If you don't like to mess with temporary files, I'd advise to use C++/CLI.

Create a C++/CLI dll project in visual studio. Create one static managed class, and define the functions as you want to use them from C#:

public ref class JpegTools
{
public:
     static array<byte>^ Optimize(array<byte>^ input)
};

These functions you define can be directly called from C#, and you can implement them with all that C++ offers.

array^ corresponds to a C# byte array. You'll need to use pin_ptr<> to pin the byte array in memory, so you can pass on the data to the unmanaged Jpeg helper function of your choice. C++/CLI has ample support for marshalling managed types to native types. You can also allocate new array with gc_new, to return CLI compatible types. If you have to marshall strings from C# to C++ as part of this excercise, use Mfc/Atl's CString type.

You can statically link all the jpeg code into the dll.
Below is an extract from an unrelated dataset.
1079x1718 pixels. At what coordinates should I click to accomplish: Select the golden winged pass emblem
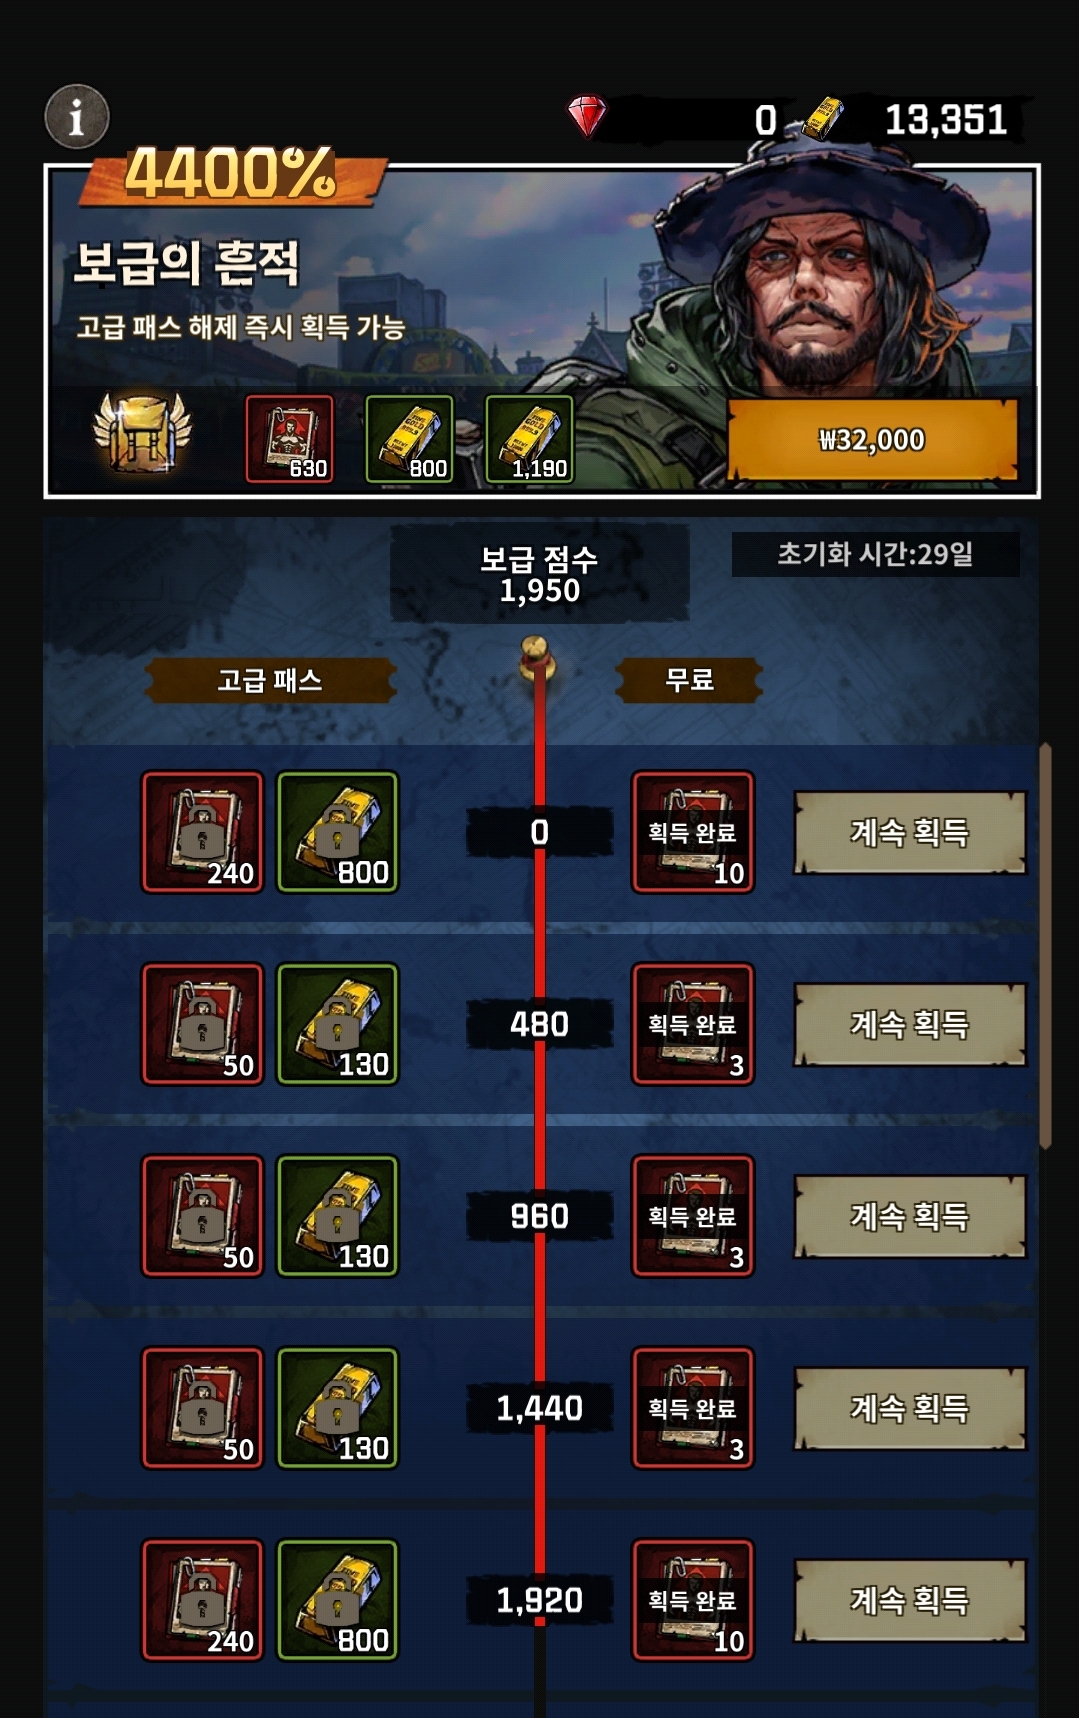pos(142,433)
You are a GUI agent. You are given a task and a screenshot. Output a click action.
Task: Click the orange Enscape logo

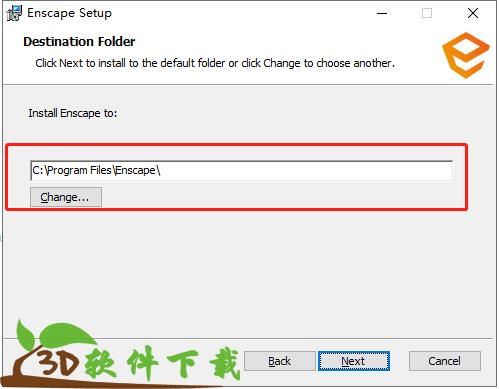click(x=466, y=55)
A C++ dll can be mixed pure native and C++/CLI code. In our C++/CLI projects, typically only the interface source files know about CLI types, all the rest work with with C++ types.
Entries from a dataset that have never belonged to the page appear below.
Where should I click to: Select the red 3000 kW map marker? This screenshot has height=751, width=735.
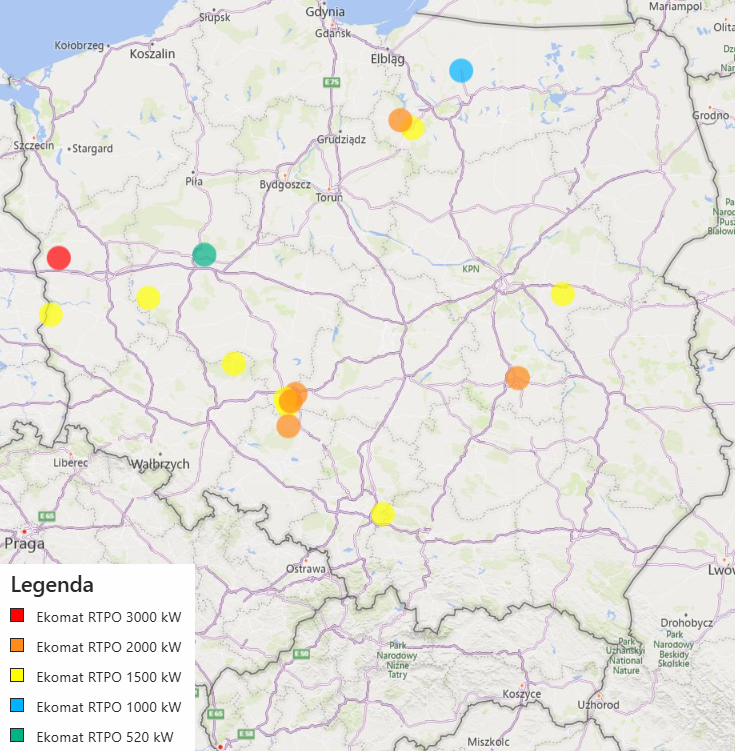59,258
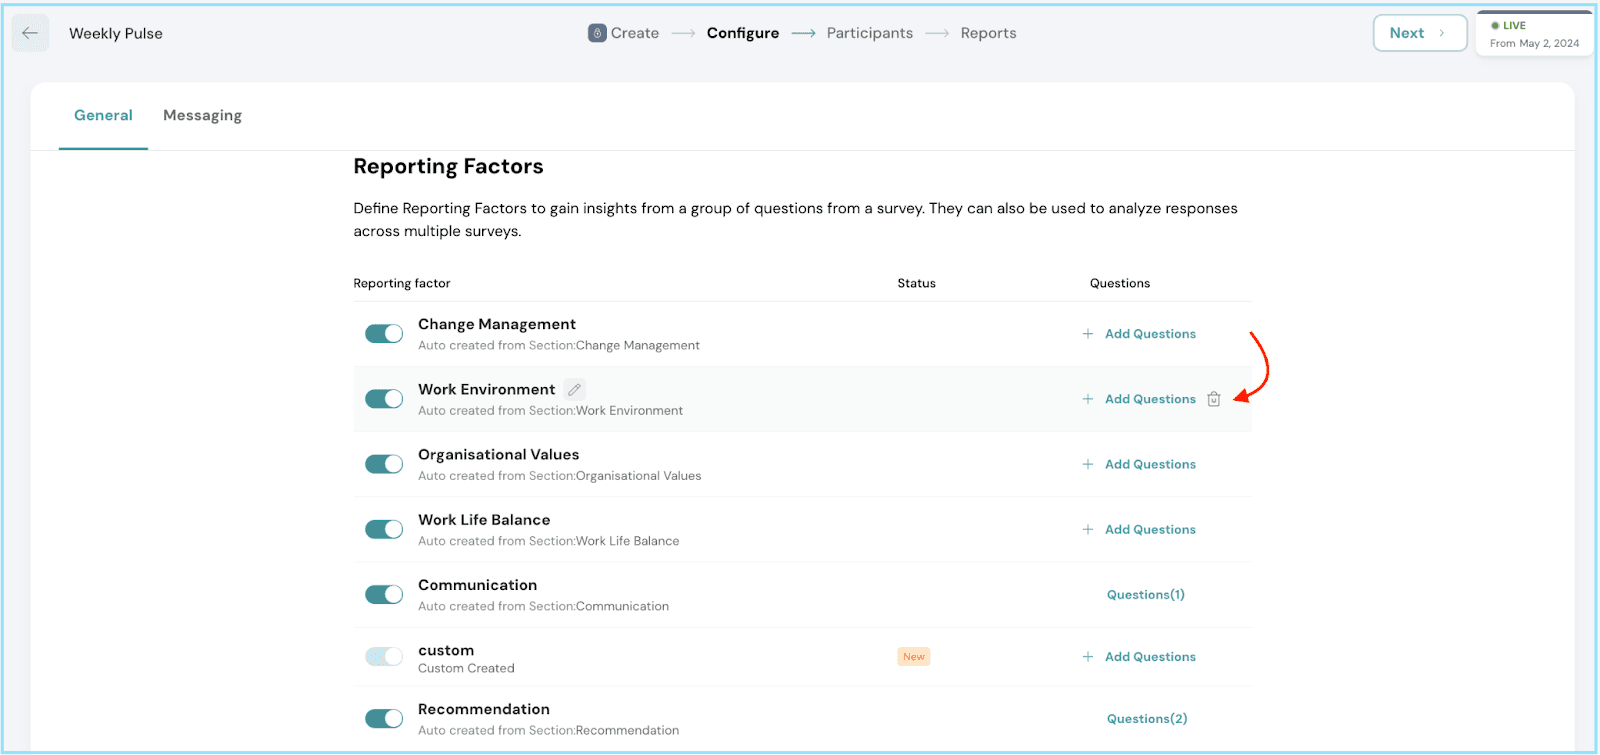Screen dimensions: 1600x755
Task: Toggle off Change Management reporting factor
Action: 384,333
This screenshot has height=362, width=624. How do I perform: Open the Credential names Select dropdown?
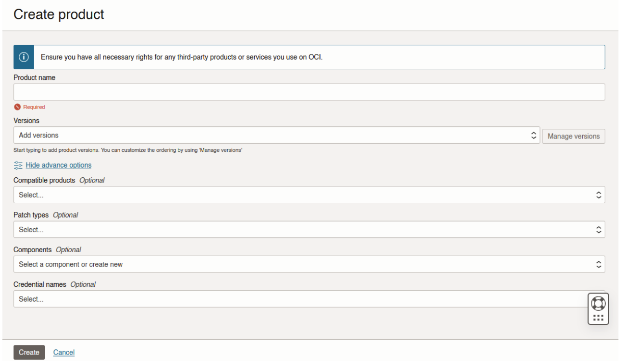(300, 299)
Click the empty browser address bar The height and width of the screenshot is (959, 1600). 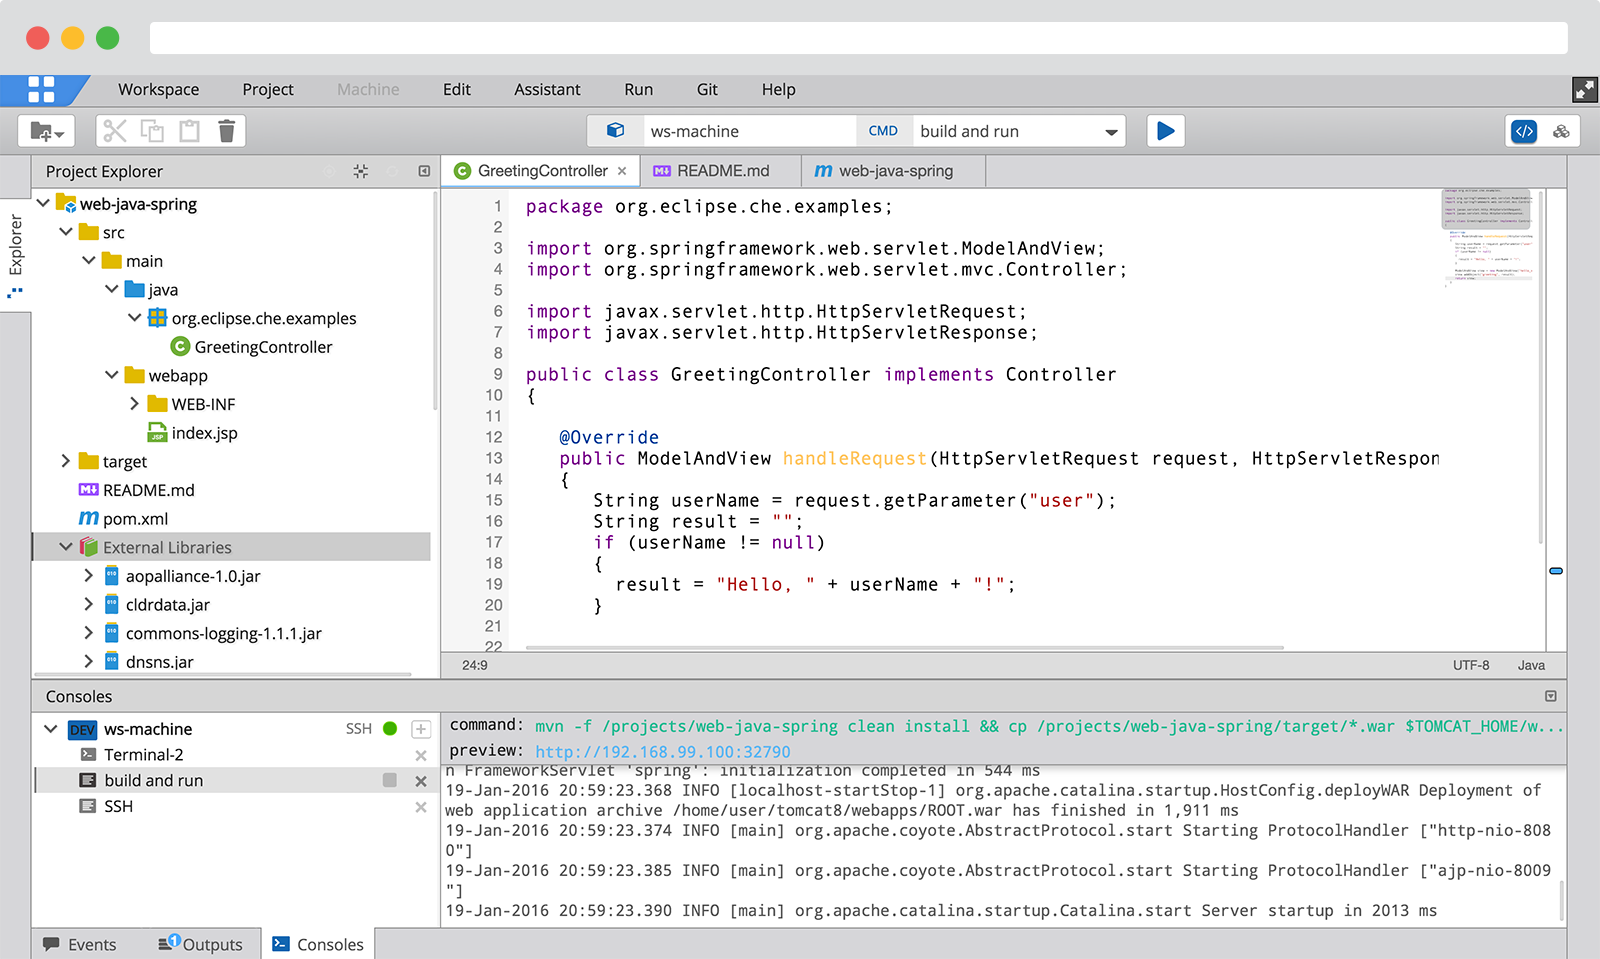(858, 38)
There's some overhead work to get going this way, but the upside is that your code is compile-time typechecked, and all the dealings with unmanged code and memory are dealt with on the C++ side. It actually works so well that I used C++/CLI to unit test native C++ code almost directly with NUnit.

Good luck!

I would batch process the images before uploading them to your web server, rather then try to process them while serving them. This will lead to less load on the web server and let you use any match image processing tools you wish.

I'm sure that I'm totally late to answer this question, but recently I have faced on lossless jpeg optimization problem and haven't found any suitable C# implementation of jpegtran utility. So, I have decided to implement by myself routines for lossless jpeg size reducing based on C wrapper of modified jpegtran, which you can find here . It comes, that similar realization with use of pure .Net LibJpeg.NET is far more slower than C wrapped solution, so, I haven't included it to the repo. Using of wrapper is quite simple,

if (JpegTools.Transform(jpeg, out byte[] optimized, copy: false, optimize: true))
{
  //do smth useful 
}
else
{
  //report on error or use original jpeg
}

Hope, someone will find it useful.

Why not call punypng.com with Process.Start() ? There is no reason why you .net code can't run external programs, provided the processing is done at the time of uploading (rather then when serving the images)

Eg

  • upload into a "upload" folder,
  • have a windows services that watches for new files in the “upload” folder
  • when you get a new file, start punypng.com to process it and put the output into the correct image folder.